To the bowl of a stand mixer fitted with the dough hook (or large mixing bowl and hand-knead), combine flour, water, yeast, oil, sugar, optional salt, and knead for about 7 minutes, or until dough is soft, smooth, and has come together in a firm mass. If hand-kneading, you may need to knead a few minutes longer.
Turn dough out onto a silicone-lined or greased standard-sized baking sheet.
Using a rolling pin, roll dough into a rectangle that's approximately 8x12-inches, and about 1-inch thick. No need to measure, just eyeball it and roll into a rectangle that covers about two-thirds of a standard baking sheet.
Score the dough with a pizza cutter. One long slice down the middle, and then 11 vertical slices, creating 22 breadsticks. Depending on the size and shape of your dough, and your size preference for breadsticks, you may get more or less breadsticks.

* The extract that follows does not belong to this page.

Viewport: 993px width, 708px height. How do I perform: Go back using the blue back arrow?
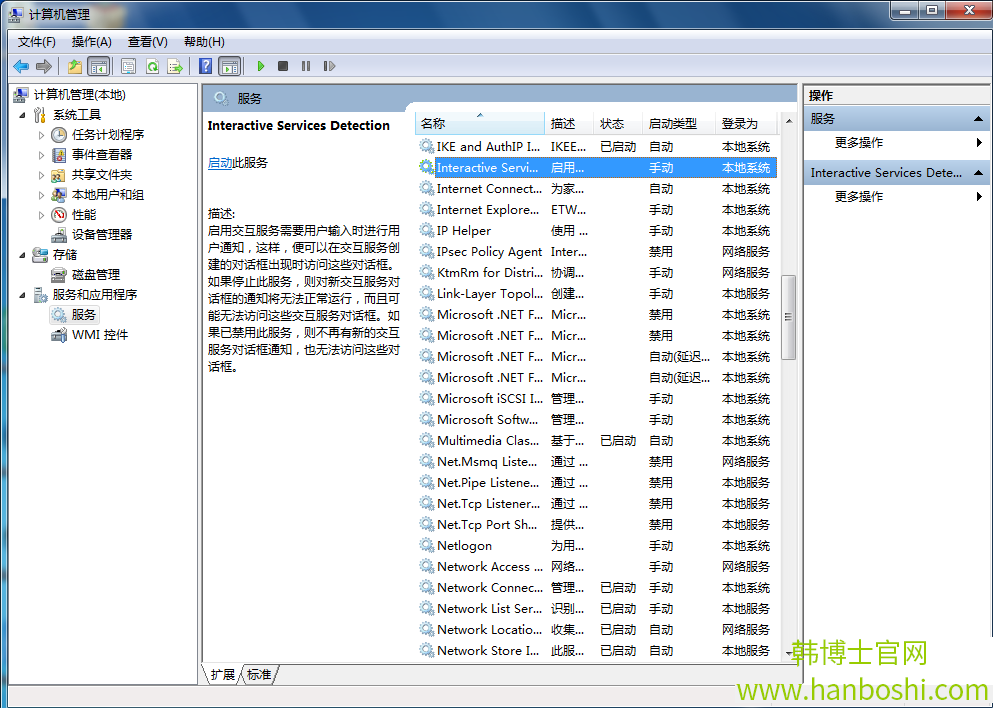point(20,66)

Cover the pan with a piece of plastic wrap and place it in a warm, draft-free place to rise, about 30 minutes.
Preheat the oven to 350°F.
Before baking, generously brush dough with about half of the melted butter (or a vegan buttery spread); reserve remainder.
Optional: sprinkle with Kosher salt and/or cinnamon-sugar. (Other flavors to try: Parmesan cheese, chives, garlic or onion powder, poppy or sesame seeds.)
Bake for about 20 minutes, or until slightly golden, firm to the touch, and cooked through. After baking, drizzle with remaining melted butter. Breadsticks are best warm and fresh, but will keep airtight for up to 2 days. Before eating leftovers, heat for 5 seconds in microwave to soften them up, adding a pat of butter if desired.